**本文抜粋:**

▽

歴史ある城と最新設備の融合 シャトー・ド・サントネイ

かつてブルゴーニュ公国の王フィリップ・ル・アルディが所有していたシャトー・ド・サントネイ。販売責任者のステファン・シャレイロンが来日し、最新情報を披露した。

 

生物多様性への取り組み

シャトー・ド・サントネイは9世紀に建設された城で、1395年にガメイをピノ・ノワールに植え替えるように勅令を発したブルゴーニュ公国の王フィリップ・ル・アルディが所有していた。ブルゴーニュの伝統的な鮮やかでモザイク柄の屋根は当時の豊かさの象徴であり、その所有者の財力をも物語っている。

しかし、世界遺産に匹敵するほどのシャトー・ド・サントネイも近年のブルゴーニュの地価高騰の煽りをうけ、2010年に相続の危機を迎えた。当時80haあった自社畑を相続のために手放すしかなくなったのだ。そこでフランスの大手総合金融機関クレディ・アグリコールの傘下に入ることとなった。

現在、その安定した経済基盤から約95ha(メルキュレイに60ha、コート・ドールに35ha )のブドウ畑を所有し、「質の高いワイン造りのために発展を続けている」最中だ。例えば、彼らの畑は過去25年にわたり化学薬品の使用を減らしており、2004年にブルゴーニュで初めてのテラ・ヴィティスを認証、さらに2015年からはLa Haute Valeur Environnementale (HVE) 高環境価値認証レベル3を獲得している。生物多様性の観点から、2016年にはブドウ畑の近くに養蜂場を設置し「使用された技術が環境に非常に敏感なミツバチに無害であることを確認した」という。2014年の醸造施設への大規模投資によりパーセルごとの醸造も可能になった。

△

**データ抜粋:**
▽

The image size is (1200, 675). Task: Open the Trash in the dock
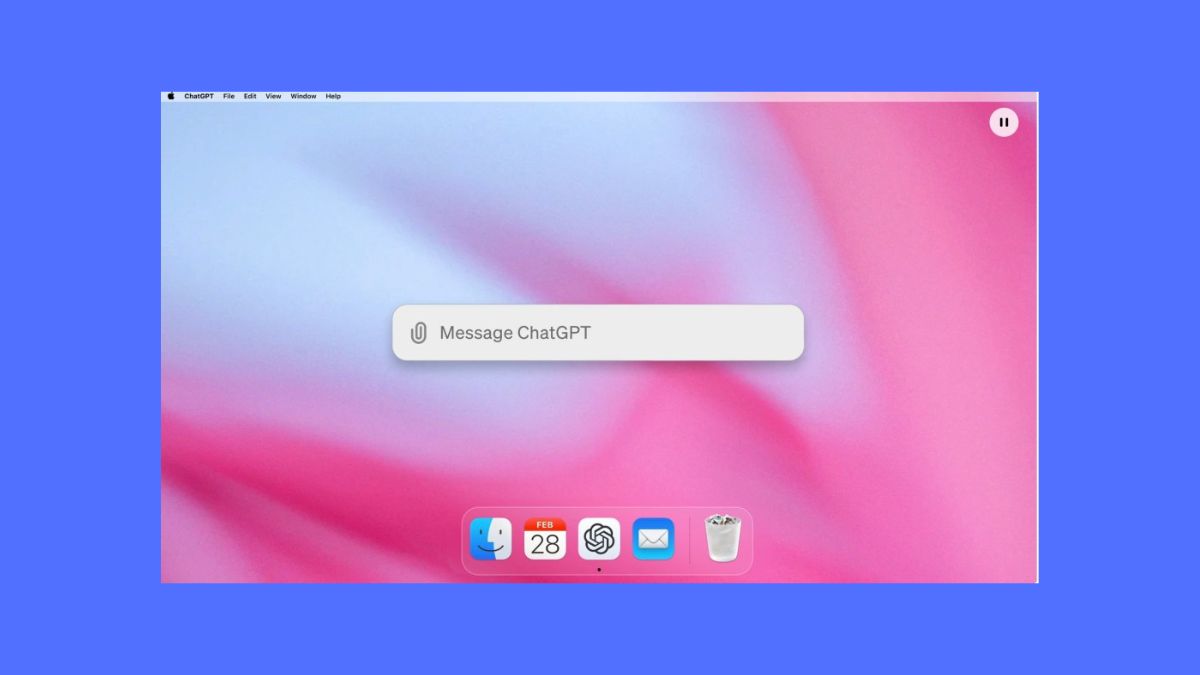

△

**課題:** シャトー・ド・サントネイについての本文にある次の一文を英語に訳すこと：「2014年の醸造施設への大規模投資によりパーセルごとの醸造も可能になった。」 答えはリストではなく本文だけを根拠にすること。

**課題の解答:** A large-scale investment in the winemaking facilities in 2014 also made parcel-by-parcel vinification possible.